Parallel erzählt der Film von den Rassenunruhen im Kalifornien der 80er- und 90er-Jahre. Von einem Rassismus, der beim LAPD vonseiten des Polizeipräsidenten quasi öffentlich abgesegnet wurde. Von Willkür und überzogener Gewaltanwendung. In diesem Zuge auch vom Fall des schwarzen Taxifahrers Rodney King, der nach einem Geschwindigkeitsvergehen im März 1991 von Polizeibeamten krankenhausreif geprügelt wurde. Obwohl ein Hobbyfilmer den Exzess dokumentiert hatte, wurden die Beamten später freigesprochen.
Wer wissen will, warum der schwarze Sportstar O.J. Simpson vier Jahre später trotz erdrückender Beweislast gleichfalls freigesprochen wurde vom Vorwurf des Mordes an seiner weißen Ex-Frau Nicole Brown Simpson und ihrem Begleiter, dem Kellner Ronald Goldman, kommt nicht umhin, den Urteilsspruch der überwiegend schwarzen Geschworenenjury im zeitgeschichtlichen Kontext zu sehen.
Mit Unmengen an Archivmaterial und Zeitzeugeninterviews (unter anderem sprechen Freunde Simpsons, Geschworene, Anwälte und die damalige Chefanklägerin Marcia Clark) rollen die fünf 90-minütigen Doku-Teile die Hintergründe eines Freispruchs auf, der Amerika noch heute entzweit. Mehr noch: Am Fall O.J. Simpson lassen sich frappierende Entwicklungslinien ins sogenannte "postfaktische Zeitalter" ziehen, in dem wir heute leben.
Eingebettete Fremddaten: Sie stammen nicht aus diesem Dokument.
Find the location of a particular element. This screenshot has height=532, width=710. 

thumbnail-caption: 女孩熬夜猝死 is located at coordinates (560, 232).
Damals wurde es erstmals so drastisch offenbar: dass unterm Brennglas der medialen Öffentlichkeit eben nicht die Wahrheit zum Vorschein kommt, sondern dass sie überlagert wird von Geschichten, die Menschen gerne glauben möchten. Darunter auch Verschwörungserzählungen, wie sie den Ermittelnden damals unterstellt wurden. Filterblasendenken heißt so etwas heute, und hätte es den Begriff "Fake News" schon vor gut 20 Jahren gegeben, er wäre ziemlich strapaziert worden.
In diesem Sinne lässt sich ein lehrreicheres und auch mitreißenderes Fernsehprogramm als "O.J. Simpson: Made in America" kaum finden im Vorweihnachtsprogramm des Jahres 2021. Im Februar 2017 wurde das kolossale Werk bei der Oscarverleihung als Bester Dokumentarfilm ausgezeichnet.
ZDFinfo zeigt "O.J. Simpson – Made in America" am Dienstag, 14.12., ab 23.15 Uhr. In der ZDF-Mediathek sind alle fünf Doku-Teile schon ab Montag, 13.12., abrufbar.